A clone society has been approached many times, of course. My favorite take on that would be Kate Wilhelm’s Where Late the Sweet Birds Sang. Short and bittersweet. I vaguely recall the late Harlan Ellison once accused her of being a better writer than him. And nobody ever accused him of being a suck-up.
Not to be critical (and even less, PC), but there have been some astounding revelatory female authors, in SF and related genres, who fairly tower above all but the best of the men. Since fixed gender is still a thing on our planet (trope-ridden though it may be), it would be illuminating, perhaps even consciousness-expanding, to discuss them here. In the not too distant future. Somewhere in outer space. (Go Gypsy!) 😐
LikeLiked by 1 person
Agreed on Wilhelm’s Where Late the Sweet Birds Sang; it definitely lives up to its reputation as one of the SF masterpieces of the 1970s. Her Juniper Time is also really good, and The Clewiston Test is interesting, if light on plot. I have a few more Wilhelm titles and imagine at some point I’ll highlight her work. In fact, someone with enough dedication could put together a “Wilhelm Review” blog — she really did write a lot across two genres.

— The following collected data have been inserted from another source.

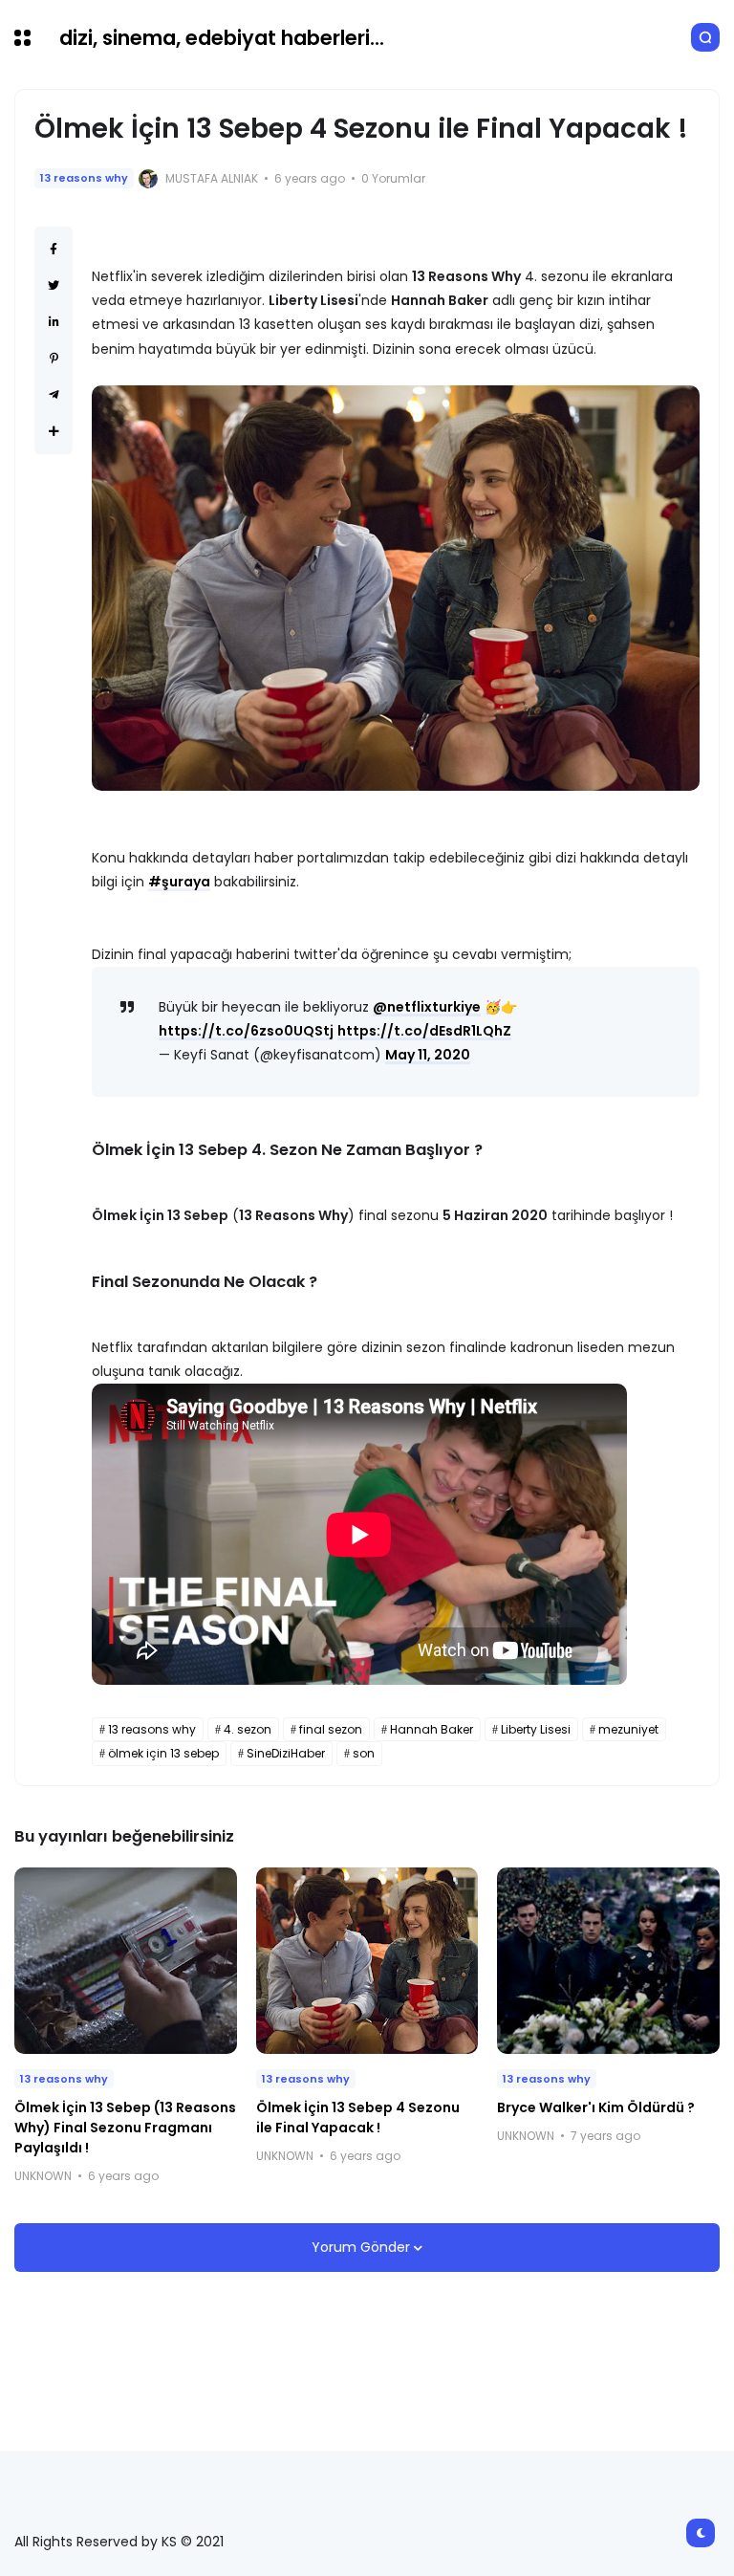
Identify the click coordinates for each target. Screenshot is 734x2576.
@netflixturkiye (427, 1006)
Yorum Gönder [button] (363, 2247)
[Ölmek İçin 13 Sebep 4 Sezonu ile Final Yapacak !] (367, 1960)
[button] (22, 38)
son (364, 1753)
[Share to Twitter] (53, 285)
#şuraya (179, 881)
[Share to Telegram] (54, 394)
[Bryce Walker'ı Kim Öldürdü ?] (608, 1960)
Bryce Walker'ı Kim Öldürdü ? (596, 2107)
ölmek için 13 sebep (163, 1753)
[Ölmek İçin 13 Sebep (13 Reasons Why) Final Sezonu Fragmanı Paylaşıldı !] (125, 1960)
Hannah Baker (431, 1729)
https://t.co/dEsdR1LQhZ (424, 1030)
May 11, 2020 (427, 1054)
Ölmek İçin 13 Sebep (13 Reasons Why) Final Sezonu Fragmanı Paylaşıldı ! (125, 2127)
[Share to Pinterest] (54, 358)
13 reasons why (84, 178)
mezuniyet (628, 1729)
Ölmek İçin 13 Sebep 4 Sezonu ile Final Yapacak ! (358, 2117)
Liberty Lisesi (536, 1729)
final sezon (330, 1729)
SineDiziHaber (286, 1753)
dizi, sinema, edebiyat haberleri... (221, 38)
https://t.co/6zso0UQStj (246, 1030)
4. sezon (247, 1729)
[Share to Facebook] (53, 249)
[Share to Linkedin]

However, cloning isn’t a particularly important trope in Eyes of Fire, as far as I can tell. It makes Seth human, but not quite as human as a character in a non-genre work, and his clone-twin relationship with Abel is there to draw a line in the “nature vs. nuture” argument carried to further extremes on planet Trope. Just so many SF elements in this book.
LikeLike
Other reviews have been all over the board for Eyes of Fire and its predecessor. I found it to not be one of Bishop’s masterpieces but definitely worth reading for those interested in his work. Too many different “tropes” on planet Trope for such an elusive protagonist, maybe. Still, the way characters get repainted through different cultural legends is effectively spoken to.